Extrait du texte —
+-------+

Les uns et les autres, nous ne parlons pas des mêmes réalités. En constatant l’agonie de la démocratie, j’avais en vue un système politique qui fonctionne désormais à vide. Les citoyens votent, mais les dirigeants qu’ils élisent n’ont pratiquement aucun pouvoir : ce sont les marchés qui décident. Et les principes de l’ultralibéralisme gèrent de plus en plus les institutions car soumis à l’exigence de rentabilité ; écoles, hôpitaux, centres sociaux appliquent de plus en plus les règles de l’entreprise privée et les entreprises elles-mêmes, uniquement soucieuses d’accumuler des profits, émigrent vers des pays «accueillants». Dans tous les domaines, l’économique impose sa loi au politique et au fonctionnement de la société.
Quelles libertés conservent les citoyens ? Celles qui ne gênent en rien les marchés et qui sont évidemment très appréciables. Toutes sont issues de la fin du système patriarcal et de la séparation des pouvoirs politiques et religieux – une séparation décisive pour l’émergence des libertés, qu’a rendue possible la conjugaison d’au moins trois facteurs : la révolution de 1789, le combat idéologique des intellectuels du siècle des Lumières, la lutte des travailleurs. A partir du moment où le pouvoir religieux n’intervient plus dans les affaires de la cité, où les machines à fabriquer de l’identique, de la soumission, du conformisme – l’Eglise, la famille, le service militaire obligatoire – n’interviennent quasiment plus dans la formation des individus, les citoyens ont les coudées franches pour élargir, en luttant, le champ de leurs libertés. Ainsi, les Européens bénéficient-ils de toutes sortes de libertés : liberté d’aller et venir, liberté de penser, liberté d’expression, liberté de croire ou de ne pas croire, de se marier ou de vivre en union libre, d’épouser le conjoint de son choix, même s’il est du même sexe – ce qu’admettent la plupart des pays européens, excepté la France, pour l’instant –, liberté d’avoir plusieurs nationalités. Tout ce qui ne contrarie pas les maîtres du marché est du domaine de l’initiative individuelle.

+-------+

Entrées fournies —

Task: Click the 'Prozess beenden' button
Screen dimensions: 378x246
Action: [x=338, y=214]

+-------+

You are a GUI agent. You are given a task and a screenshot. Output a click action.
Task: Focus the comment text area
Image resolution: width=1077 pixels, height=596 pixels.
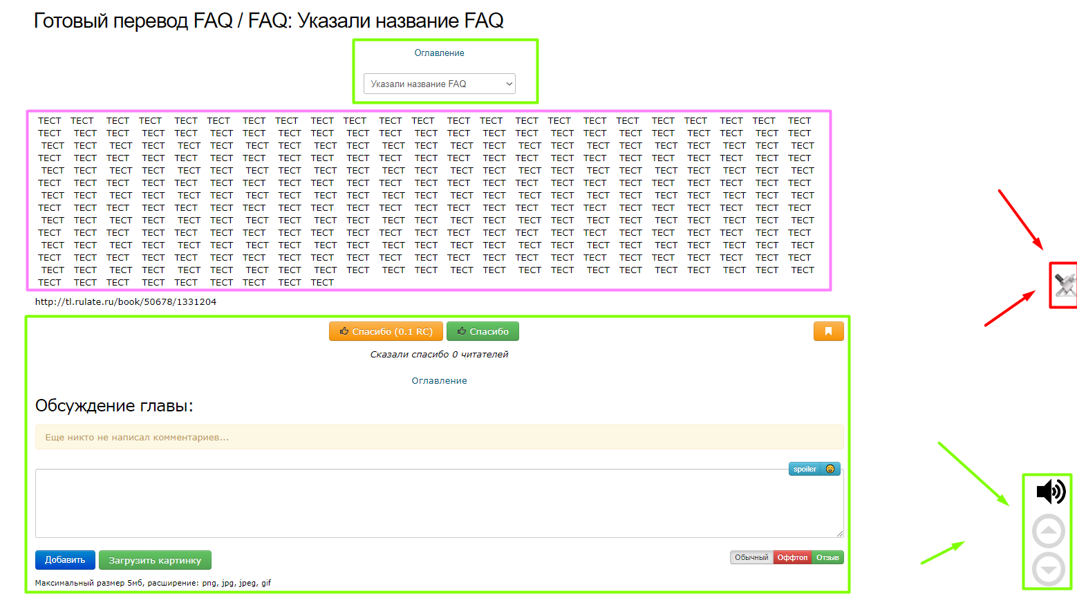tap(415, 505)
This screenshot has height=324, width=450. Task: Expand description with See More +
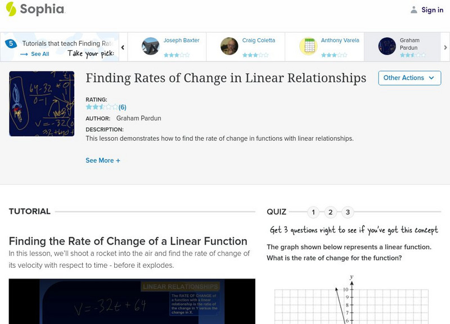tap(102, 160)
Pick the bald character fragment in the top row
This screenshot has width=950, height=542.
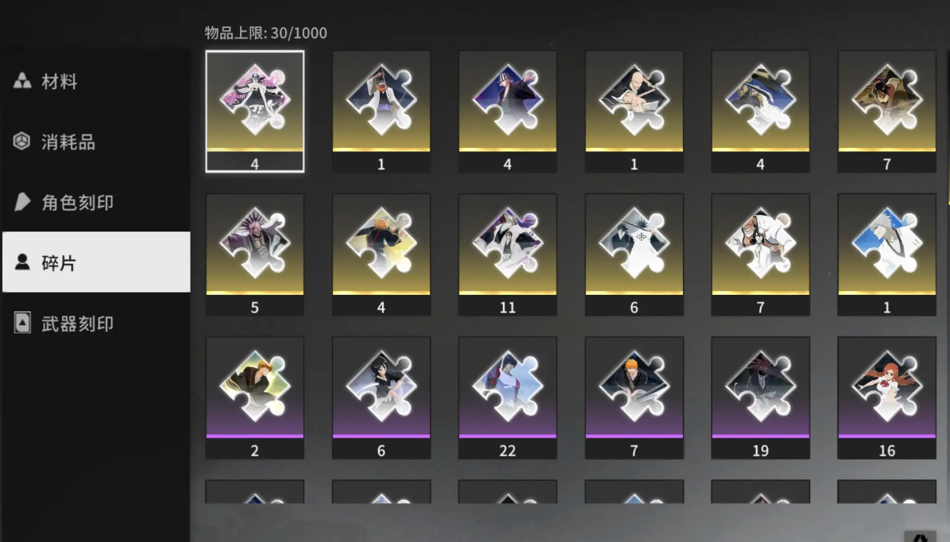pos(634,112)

+-------+

À faire —
A – D'après l'extrait sur la démocratie et les libertés, quels trois facteurs ont rendu possible la séparation des pouvoirs politiques et religieux ?
B – Dans les enregistrements, recopiez à l'identique les lignes allant de celle qui contient "Pick the bald" jusqu'à celle qui contient "pos(634,112)", celle-ci comprise. Omettez les images.
Le texte et les enregistrements n'ont aucun lien entre eux.

Résultats par tâche —
A – La révolution de 1789, le combat idéologique des intellectuels du siècle des Lumières et la lutte des travailleurs.

B –
Pick the bald character fragment in the top row
This screenshot has width=950, height=542.
pos(634,112)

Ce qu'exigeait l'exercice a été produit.